Cavalo Dinheiro, de Pedro Costa, está de regresso ao mercado através de uma magnífica edição em DVD — este texto foi publicado no Diário de Notícias (29 Janeiro), com o título 'O realismo radical de Pedro Costa'.
Todos sabemos que o mercado do DVD sofreu uma significativa retracção — o que, entenda-se, não significa que haja menos gente a ver cinema. Escusado será dizer que o acesso aos filmes por outras vias (incluindo as ilegais) tem contribuído para este estado de coisas. Em todo o caso, continuo a pensar que as visões catastrofistas passam ao lado de um importante vector. A saber: se é verdade que o DVD há muito deixou de ser uma banal “duplicação” dos títulos estreados meia dúzia de meses antes, não é menos verdade que a qualidade de muitas edições “alternativas” pode e deve ser devidamente sublinhada.
Pedro Costa |
Exemplo recente é o DVD do filme de Pedro Costa, Cavalo Dinheiro (ed. Midas). Desde logo pelos seus extras. Encontramos, assim, a curta-metragem O Nosso Homem, vencedora da competição nacional do Festival Curtas de Vila do Conde, em 2011, e ainda uma apresentação de Cavalo Dinheiro, por Thom Andersen (critico e cineasta americano), no Egyptian Theatre de Hollywood, em Dezembro de 2015. A edição inclui ainda um livrinho de 80 páginas, com vários textos ensaísticos (um deles do filósofo francês Jacques Rancière) e uma entrevista de Michael Guarnieri a Pedro Costa, publicada na revista novaiorquina Bomb, em 2015 — sem esquecer, na capa e contracapa, duas belas pinturas de Maria Capelo, a partir de personagens de Pedro Costa.

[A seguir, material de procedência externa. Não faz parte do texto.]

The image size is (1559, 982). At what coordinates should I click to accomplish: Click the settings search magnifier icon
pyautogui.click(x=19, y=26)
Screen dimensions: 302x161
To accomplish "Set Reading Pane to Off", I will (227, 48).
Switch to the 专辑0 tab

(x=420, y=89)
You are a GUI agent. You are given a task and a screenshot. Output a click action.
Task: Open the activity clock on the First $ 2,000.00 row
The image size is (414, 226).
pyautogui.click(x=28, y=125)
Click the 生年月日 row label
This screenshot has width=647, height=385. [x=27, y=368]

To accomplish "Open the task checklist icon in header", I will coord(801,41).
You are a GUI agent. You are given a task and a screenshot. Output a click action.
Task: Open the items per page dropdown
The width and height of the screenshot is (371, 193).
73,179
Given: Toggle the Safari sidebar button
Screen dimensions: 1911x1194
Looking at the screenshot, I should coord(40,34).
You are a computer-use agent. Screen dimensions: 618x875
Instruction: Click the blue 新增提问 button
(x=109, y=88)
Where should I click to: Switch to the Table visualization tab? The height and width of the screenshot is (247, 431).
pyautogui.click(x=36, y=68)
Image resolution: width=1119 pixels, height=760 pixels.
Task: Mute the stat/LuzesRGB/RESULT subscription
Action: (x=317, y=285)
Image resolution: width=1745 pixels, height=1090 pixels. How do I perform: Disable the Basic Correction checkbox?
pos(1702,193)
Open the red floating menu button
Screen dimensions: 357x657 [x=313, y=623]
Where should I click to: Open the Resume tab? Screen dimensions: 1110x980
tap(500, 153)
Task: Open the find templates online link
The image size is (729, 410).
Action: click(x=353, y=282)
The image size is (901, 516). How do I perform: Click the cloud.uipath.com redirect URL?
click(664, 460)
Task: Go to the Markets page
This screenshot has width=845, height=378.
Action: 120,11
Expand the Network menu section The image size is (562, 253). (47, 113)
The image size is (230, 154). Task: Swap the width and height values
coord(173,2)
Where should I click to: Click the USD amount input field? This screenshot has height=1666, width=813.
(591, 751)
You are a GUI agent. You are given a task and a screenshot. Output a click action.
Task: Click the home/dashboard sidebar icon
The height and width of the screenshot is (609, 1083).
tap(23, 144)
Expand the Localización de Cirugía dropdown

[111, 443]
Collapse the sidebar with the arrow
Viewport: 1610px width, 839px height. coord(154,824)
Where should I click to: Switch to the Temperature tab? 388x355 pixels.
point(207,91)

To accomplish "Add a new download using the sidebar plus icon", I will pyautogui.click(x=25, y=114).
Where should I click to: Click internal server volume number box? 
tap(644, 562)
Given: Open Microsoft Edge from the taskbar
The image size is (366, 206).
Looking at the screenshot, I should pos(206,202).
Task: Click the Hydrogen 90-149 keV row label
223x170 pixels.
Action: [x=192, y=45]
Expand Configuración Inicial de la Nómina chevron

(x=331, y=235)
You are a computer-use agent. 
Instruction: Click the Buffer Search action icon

Todas estas matérias levam-nos a um reencontro fascinante com o realismo radical de Pedro Costa. E não apenas porque a presença do actor/personagem Ventura — que já participara, por exemplo, em Juventude em Marcha (2006) e no episódio que o cineasta realizou para o filme colectivo Centro Histórico (2012) — prolonga a nossa relação de espectadores com as vivências dos cabo-verdianos do bairro das Fontainhas. Também porque o realismo que aqui se pratica, sendo alheio as qualquer “espontaneidade” televisiva, envolve sempre a defesa do direito de cada personagem a não alienar a sua própria história num qualquer simbolismo paternalista e redentor.
No texto de Rancière, deparamos mesmo com uma pergunta que, à sua maneira, evocando dois autores clássicos de Hollywood, pressupõe também um programa de trabalho: “No nosso tempo, como no tempo de Jacques Tourneur ou de Douglas Sirk, o cinema não será o lugar privilegiado para interrogar a relação entre a verdadeira vida e as histórias de fantasmas saídas do passado ou de um outro mundo?” No cinema de Pedro Costa, a proximidade dos fantasmas nasce, não do apagamento do real, mas da sua contundência.